# Fetchmail mit sslfingerprint und syslog-ng [solved]

## s|mon

Hallo Zusammen,

ich habe mal wieder ein Anliegen bei dem mir auch meine bisherige Suche nicht weiterhelfen konnte.

Ich nutze fetchmail um von mehreren pop3 Accounts meine Mails einzusammeln und rufe diese dann von anderen Rechnern über imap ab.

In der fetchmailrc habe ich bei allen Accounts einen sslfingerprint hinterlegt.

Wenn nun ein Anbieter den Fingerprint ändert bekomme ich das meist nur durch Zufall mit (vermisste Mails oder Blick ins log /var/log/mail.x).

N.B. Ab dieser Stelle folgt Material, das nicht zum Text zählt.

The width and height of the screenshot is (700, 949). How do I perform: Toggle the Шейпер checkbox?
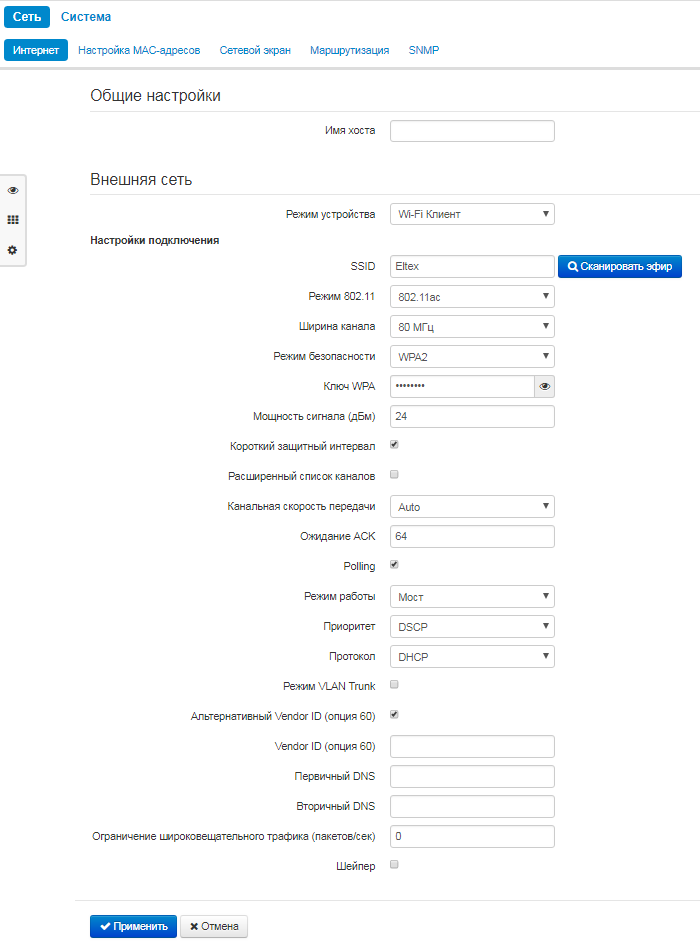[x=394, y=864]
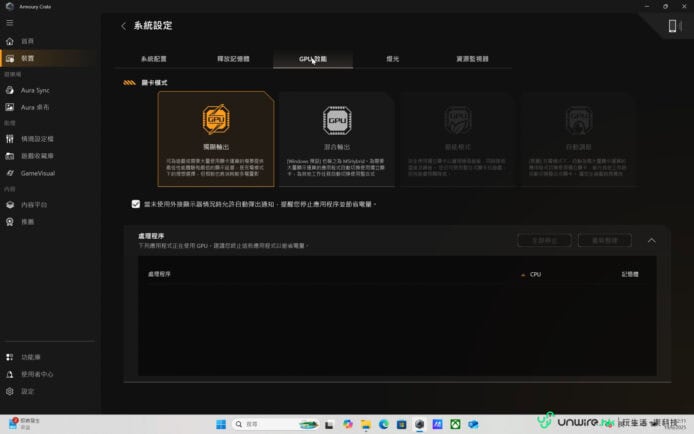This screenshot has width=694, height=434.
Task: Select 獨顯輸出 GPU mode card
Action: (216, 139)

Hat hier jemand einen einfachen Tipp wie man die Info (Fingerprints do not match) z.b. per Mail (die lokale Zustellung geht ja weiterhin) bekommen könnte?

Eventuell gibt es hier schon fertige Skripts/logwatch-Erweiterungen welche einem dies liefern würden.

Vielen Dank schonmal,

s|monLast edited by s|mon on Sat Oct 02, 2010 7:48 pm; edited 1 time in total

----------

## Qubit

Hi,

anbei eine einfache Variante:

```

#!/bin/bash

STRING="Fingerprints do not match"

LFILE="/var/log/mail.x"

BODYMSG="This is a Message"

RECIPIENT="root@localhost"

# check if grep true, send mail

if grep -q "$STRING" "$LFILE"; then

  echo "$BODYMSG"|mail -s "$STRING" "$RECIPIENT"

fi

```

Das Script regelmässig über Cron ausführen.

Gruß Daniel

----------

## s|mon

Danke Daniel,

das werd ich mal versuchen. 

Werds aber noch erweitern müssen wenn ich nicht bei jedem mal mein logfile löschen will.

Bis denn,

s|mon

----------

## Qubit

gerne.

Da gibt es ja genügend Möglichkeiten nach dem Versenden der Mail:

--  Verschieben des Logfiles

# Falls das verschieben wegen des 'filehandles' nicht geht

-- Das Logfile kopieren (timesstamp) und anschließend mit (>) leeren.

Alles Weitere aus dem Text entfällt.